Vergiss nicht zu lacheln―進撃の巨人
第15章 賢者
草木が生い茂る森に、木漏れ日が差し込んでいる。小川はキラキラと宝石のように輝き、一匹の小鳥が羽を広げて水浴びをしていた。
自然に溢れた小さな世界。そこに一つの姉弟は、足を踏み入れていた。
6、7歳くらいの男の子が森の中を駆けている。その後を10歳ほどの女の子が追いかけていた。
「エレン! エレン、どうしたの?」
女の子──エミリが呼び掛けるも、エレンと呼ばれた男の子は、それに答えることなく走り続けているだけだった。
この森は、二人の遊び場だった。美味しい自然の空気をいっぱいに吸い込み、駆け回るのは何とも心地が良い。
ここは、二人にとってお気に入りの場所なのである。
そして、いつものようにこの森で一日を過ごすことを決めた二人は、さっきまでずっと木登りやら、水浴びやらをして遊んでいた。

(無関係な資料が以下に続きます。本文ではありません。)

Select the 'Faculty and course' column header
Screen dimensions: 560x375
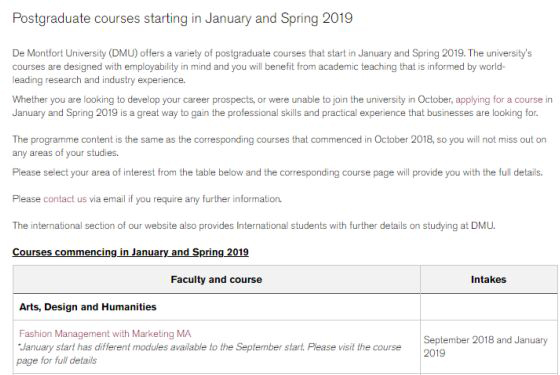click(x=216, y=279)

そんな時、何かを見つけたらしいエレンが、急にその何かに向かって走り出したのだ。
エミリは、一瞬呆気にとられたが、すぐに弟のあとを追った。
「エレン、何見つけたの?」
ようやく目的のものを見つけたのか、立ち止まったエレンは、木の根元をじっと見つめている。ようやく追いついたエミリは、エレンの隣に並び呼吸を整えた。
「ハァ、ハァ〜……エレン、いきなり、どうしたの……?」
「……これ」
「何?」
エレンが見ているものに視線を移す。
「あっ……」
そこには小さな鳥の雛が、羽をピクピクと動かし地面に身を任せていた。
「……さっき、落ちていくのが見えた」
雛の前にしゃがみ、眉尻を下げて雛の顔を覗き込む。
エレンが突然駆け出した理由は、この鳥の雛だったようだ。
「そっか」
「これ、何の鳥?」
「うーん……私も初めて見たからわからないなあ……父さんなら知ってるかも」
「じゃあ、連れて帰ってやろう! このままじゃ、こいつ死んじゃう……」
「うん、そうだね」
エミリは鞄に入れておいたタオルを取り出し、そっと両手で雛を持ち上げる。警戒しているのか、バタバタと暴れる雛を落とさないようにタオルに包んだ。
「よし、帰ろっか」
「うん!」
雛を抱えたエミリは、エレンを連れて来た道を引き返す。その道中、雛はずっと鳴き声を森の中へ響かせていた。